Number of New Earth Observation Satellites to Double
Defense and security requirements will continue to drive the commercial EO data market for the next decade, but the growing commercialization of the industry and the data needs of emerging EO nations and private enterprise will also fuel revenue growth in the sector, according to Euroconsult, an international research and consulting firm specialized in the satellite sector.
According to the company’s new report, “Satellite-Based Earth Observation, Market Prospects to 2019,” now in its 3rd edition, 230 EO satellites will be launched in the next decade for a manufacturing market value expected to reach $19.9 B from 2010-2019. This compares to only 107 satellites in the previous ten years. (These figures do not include 50 and 28 meteorology satellites, respectively.) At the same time, EO commercial data sales are expected to rise at a compound annual growth rate (CAGR) of 15 percent reaching $4 B annually by 2019.
“On a global scale, there is real demand ahead for EO satellite manufacturing, data and services,” said Adam Keith, Director of Earth Observation at Euroconsult and primary author of the report. “Actors at each level of the value chain will need to adapt their business models to best leverage these opportunities, which could lead to interesting developments and integration in the future.”
Emerging and in-development space programs will account for 75 satellites, a four-fold increase over the previous decade. A total of 41 nations are expected to have an EO satellite in operation by 2019, versus only 26 today. In addition to serving local needs, an EO satellite is also a relatively low-cost first step into a government space program.
In-development and emerging programs will account for 21 percent of the total $19.9 B EO satellite manufacturing revenues, according to Euroconsult. But because these same countries often lack an established satellite manufacturing infrastructure, the growth could translate into significant export opportunities for manufacturing host nations, either in the form of direct procurement or technology transfer. In addition, new manufacturers could emerge by taking advantage of technology transfer initiatives and training offered by leading satellite and equipment manufacturers.
Euroconsult also forecasts that optical data will dominate the $4 B data market throughout the decade, representing 79 percent of the overall sales, with radar capturing the balance. In addition to defense applications, demand for optical data will come from growing location-based services and natural-resources applications. Demand for high-resolution commercial radar is expected to remain predominantly government defense, with usage growing in sectors such as energy and engineering.

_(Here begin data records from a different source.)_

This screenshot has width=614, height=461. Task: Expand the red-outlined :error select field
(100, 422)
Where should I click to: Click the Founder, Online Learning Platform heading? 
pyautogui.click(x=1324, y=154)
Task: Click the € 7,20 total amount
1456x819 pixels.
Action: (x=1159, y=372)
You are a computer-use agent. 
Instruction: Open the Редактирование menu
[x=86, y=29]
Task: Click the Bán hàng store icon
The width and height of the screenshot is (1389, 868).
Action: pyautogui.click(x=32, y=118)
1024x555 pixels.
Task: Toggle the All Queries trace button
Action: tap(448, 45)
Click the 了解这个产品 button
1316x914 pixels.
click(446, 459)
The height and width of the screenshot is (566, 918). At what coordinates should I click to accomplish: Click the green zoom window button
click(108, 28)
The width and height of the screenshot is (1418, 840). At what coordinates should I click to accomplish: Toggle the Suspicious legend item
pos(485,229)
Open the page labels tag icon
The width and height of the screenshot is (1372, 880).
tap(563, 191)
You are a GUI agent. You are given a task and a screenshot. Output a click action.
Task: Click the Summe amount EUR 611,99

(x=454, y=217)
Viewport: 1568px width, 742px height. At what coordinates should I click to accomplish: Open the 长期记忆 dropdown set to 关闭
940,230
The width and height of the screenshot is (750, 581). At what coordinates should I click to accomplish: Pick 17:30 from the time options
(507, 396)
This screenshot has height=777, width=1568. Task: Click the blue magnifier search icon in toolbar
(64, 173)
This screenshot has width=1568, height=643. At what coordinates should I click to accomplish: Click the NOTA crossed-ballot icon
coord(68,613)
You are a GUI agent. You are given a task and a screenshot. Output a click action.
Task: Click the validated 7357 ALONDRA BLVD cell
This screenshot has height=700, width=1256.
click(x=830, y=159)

The report also indicates that as the demand for high-resolution data grows, competition will intensify among both pure commercial companies providing data and governments offering their own data on the commercial market. At the end of 2009, 24 high-resolution satellites offering commercial data (including from government operators) were in operation. This number is expected to more than double in the coming years with new satellites coming from a number of sources: existing commercial operators expanding their fleets, new commercial actors, and civil governments and dual-use programs commercializing data.